I saw this link from at least three different sources
today. Including someone who I thought
shouldn’t have been shocked at the story. Here is my response:
You can't believe that a church would treat the clergy
this badly? You, who have yourself been the recipient of similar if not so
public abuse? You, whose own son was thrown out of more than one religious job
for absurd reasons and with likely illegal process? Every member of your
family through several generations has been boxed in, closed down, and shut out
of Christian ministry positions, and this story surprises you?

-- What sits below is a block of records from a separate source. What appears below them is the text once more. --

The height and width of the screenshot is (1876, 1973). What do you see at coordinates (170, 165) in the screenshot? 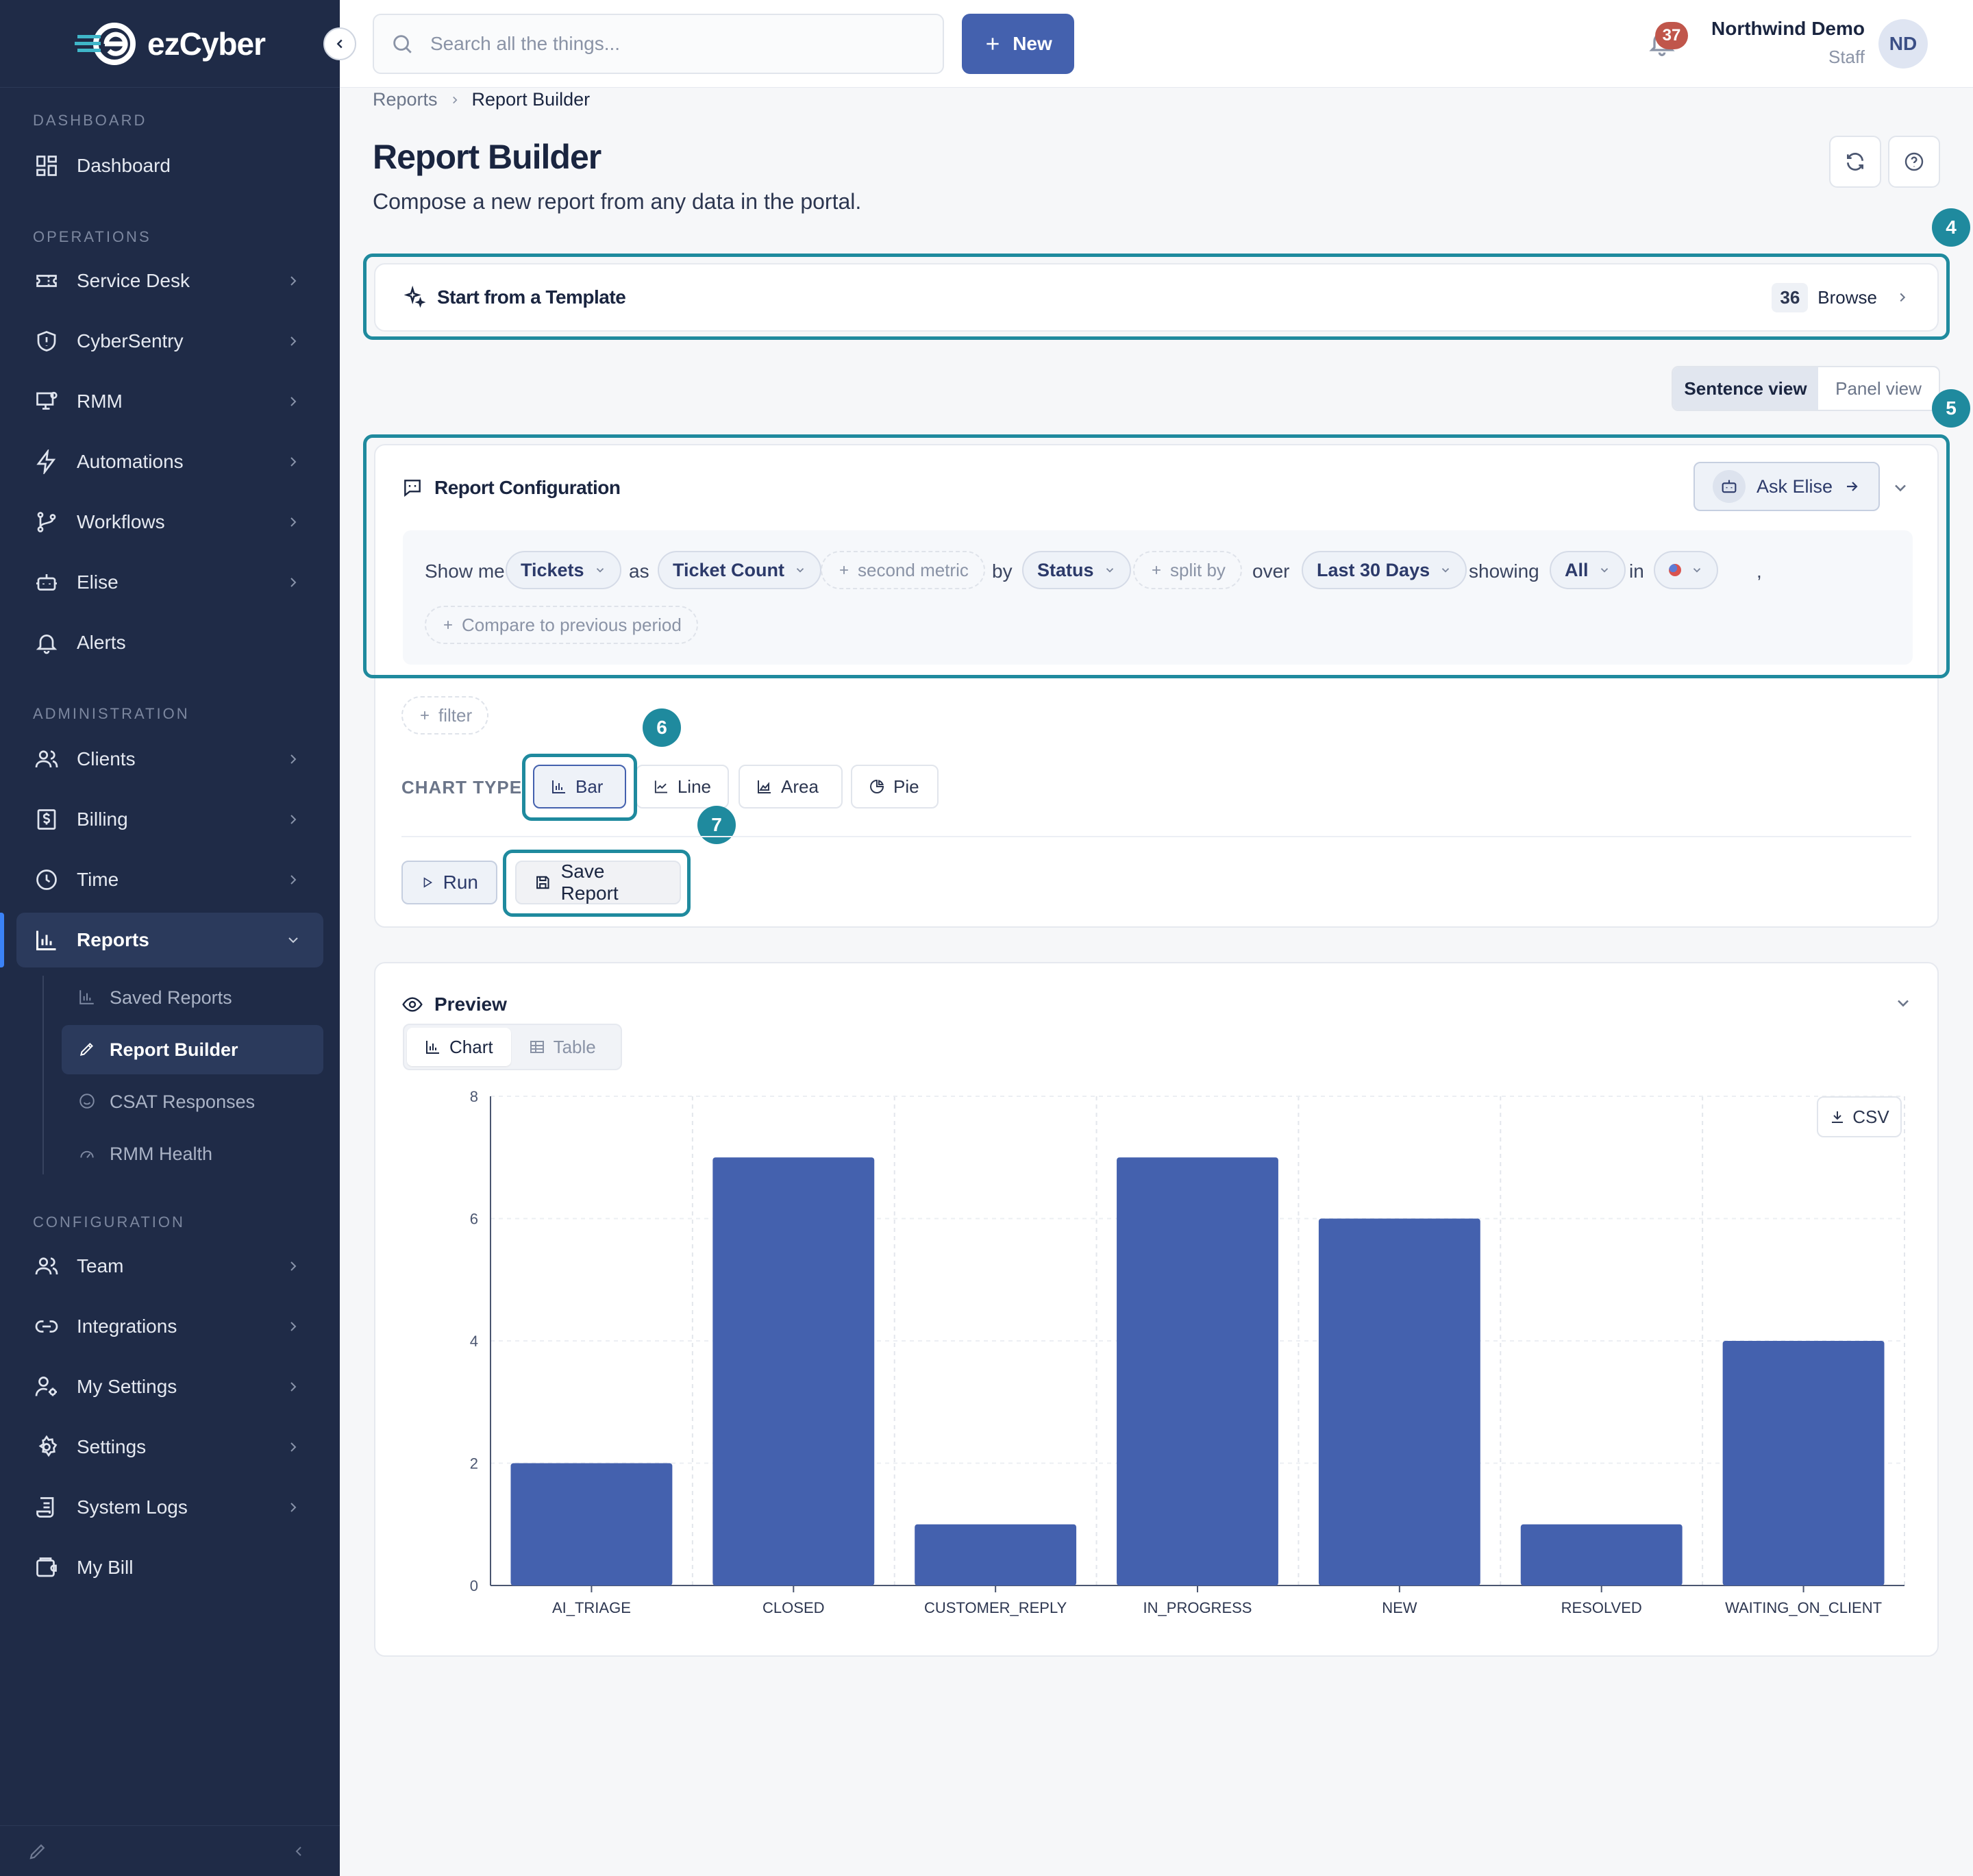
I see `sidebar-item-dashboard: Dashboard` at bounding box center [170, 165].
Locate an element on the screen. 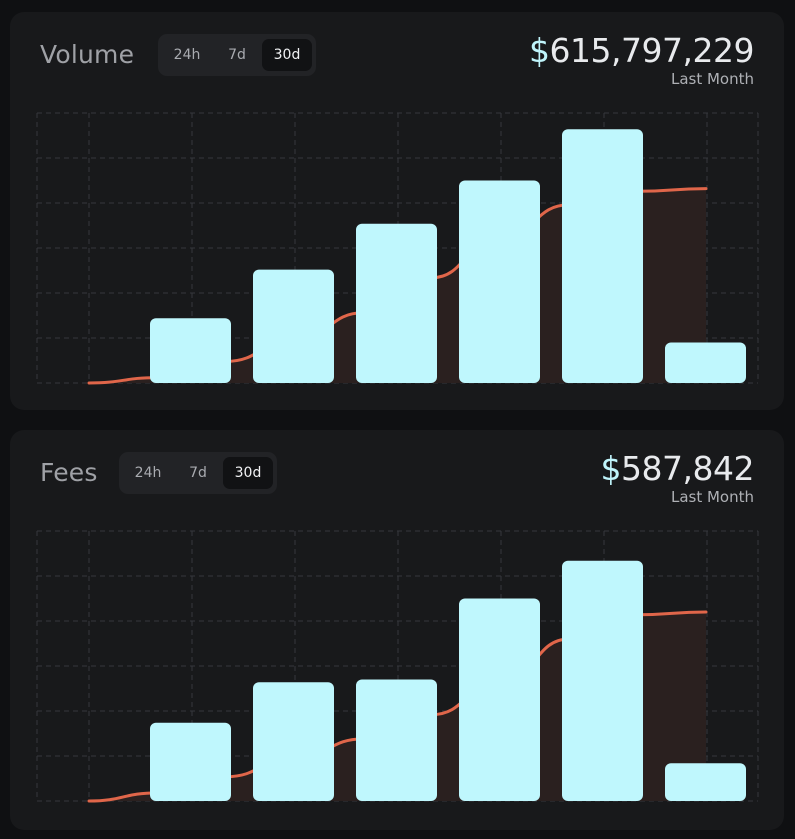 Image resolution: width=795 pixels, height=839 pixels. total-summary: $587,842 Last Month is located at coordinates (678, 478).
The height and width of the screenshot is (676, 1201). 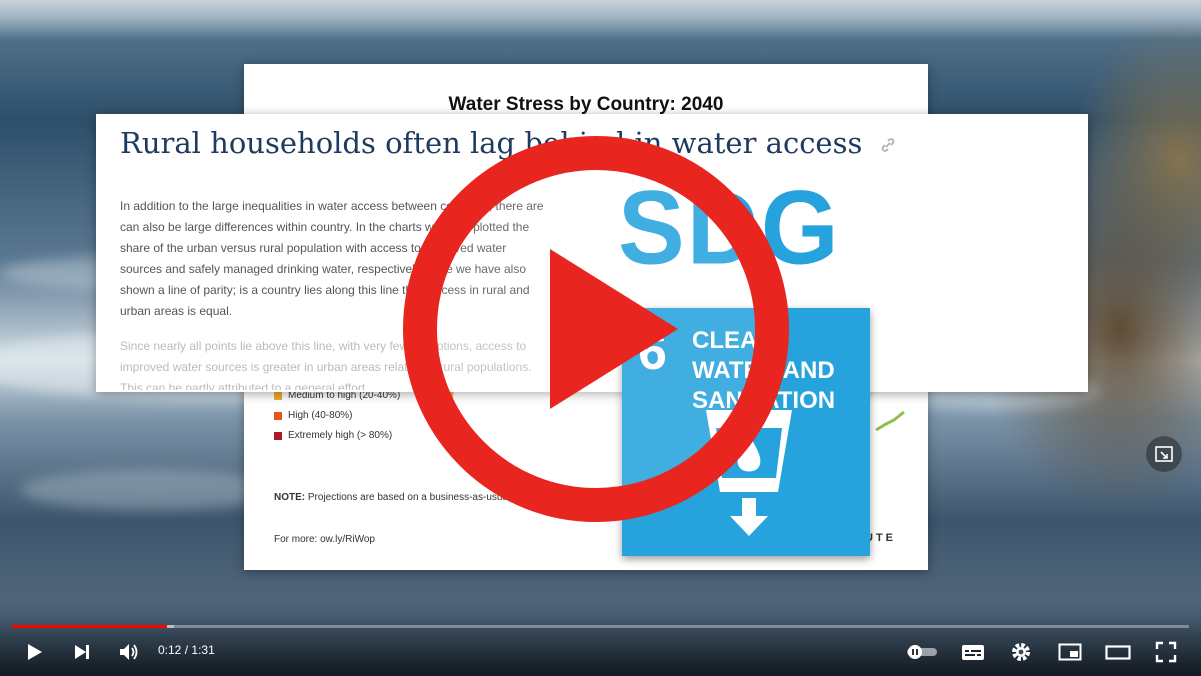 I want to click on legend-label: Extremely high (> 80%), so click(x=340, y=436).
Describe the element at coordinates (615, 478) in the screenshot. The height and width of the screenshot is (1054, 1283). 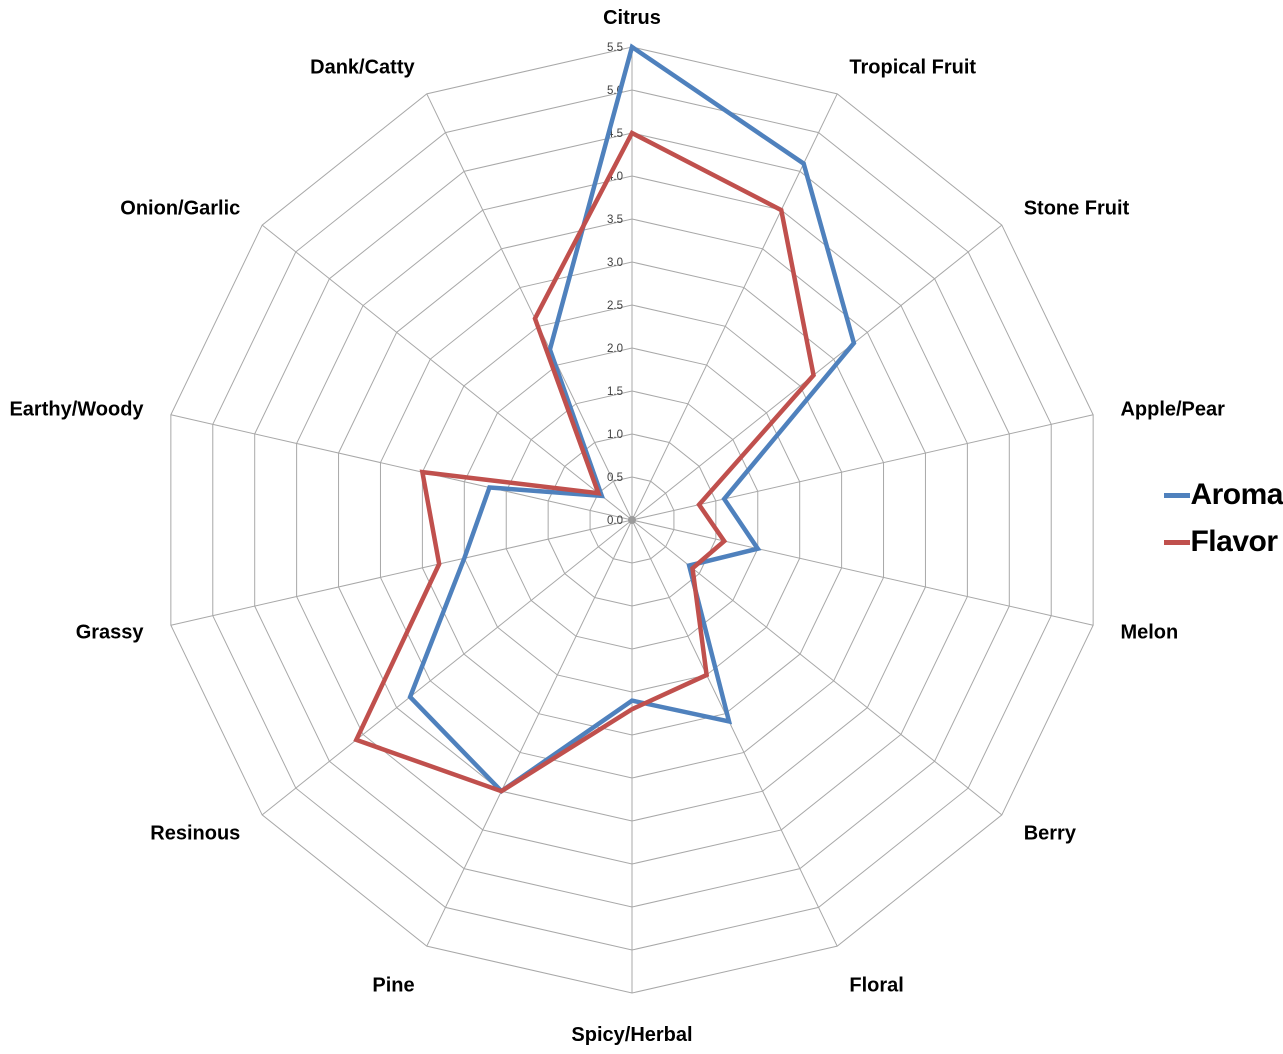
I see `tick-label-0.5: 0.5` at that location.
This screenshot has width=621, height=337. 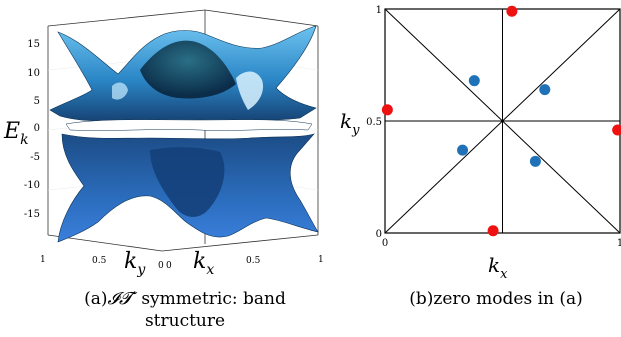 What do you see at coordinates (188, 70) in the screenshot?
I see `upper-band-peak` at bounding box center [188, 70].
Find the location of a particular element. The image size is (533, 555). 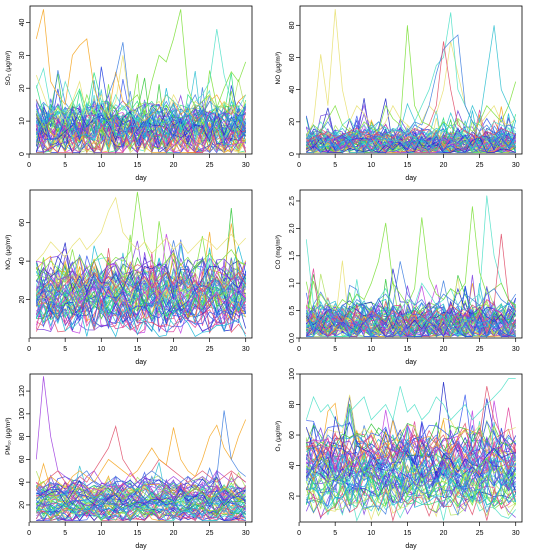

y-tick-label: 100 is located at coordinates (22, 414).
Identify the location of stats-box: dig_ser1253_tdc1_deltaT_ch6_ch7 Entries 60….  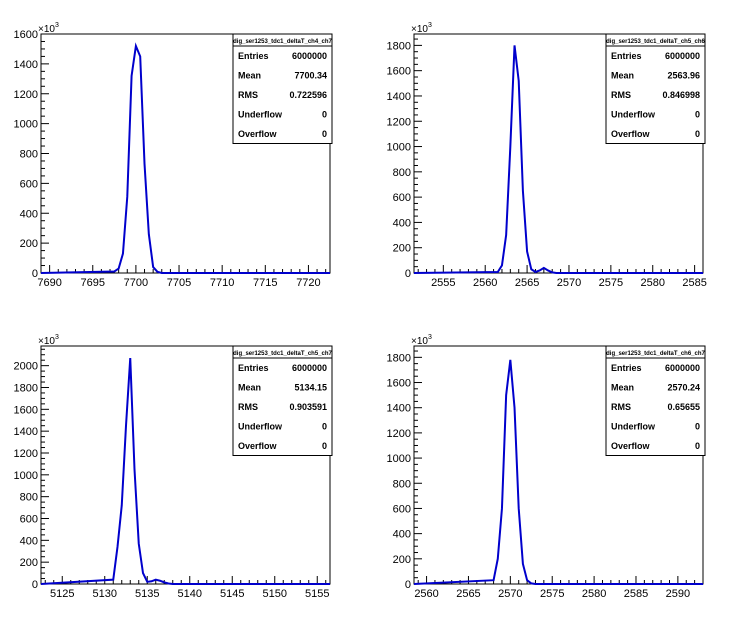
(656, 400).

In my almost three years since coming back to Christianity,
I have heard dozens of similar stories: ministers living a lie to keep their
job or telling their truth and losing their credibility and their livelihood. I
have at least three friends on Facebook (that I can think of off the top of my
head, probably more if I were to go look at my not-extensive friends list) who
were thrown out of their positions of ministry with public acrimony. This
woman's story is tragic but mostly for its ubiquity. No one shoots the wounded
like Christians.
I long to create a sanctuary for precisely these kind
of hurting souls. I have wanted to minister to the ministers (while I was in
the Christian world or to other secular ministers when I wasn’t) for as long as
I have thought about "what I want to be when I grow up" but I was
told explicitly and implicitly that there was no call for such a mission and if
there were I was unqualified to fill it.
But the stories are coming out now. The need is
desperately real. I ache with knowing that
I could have helped so many people just like this woman over the last few
decades but I myself was dismissed, boxed in, and shut out of organized
religion.
And people wonder why I cringe at calling myself a
Christian, why I don't go to church, why I blister tirades at religious incivility
and bigotry, and wince when they tell me I need to forgive and listen to God
more.
Yeah, I was listening to God, and my God-given reason,
when the church marginalized me right out the door. But now there is the
Internet ... and I have a blog!
I'm not as angry with you, dear friend, as it might
seem. I am angry at intolerance and prejudice, rudeness and contempt from
people who claim to follow a prince of peace who said famously, "your
fidelity has saved you; go in peace.”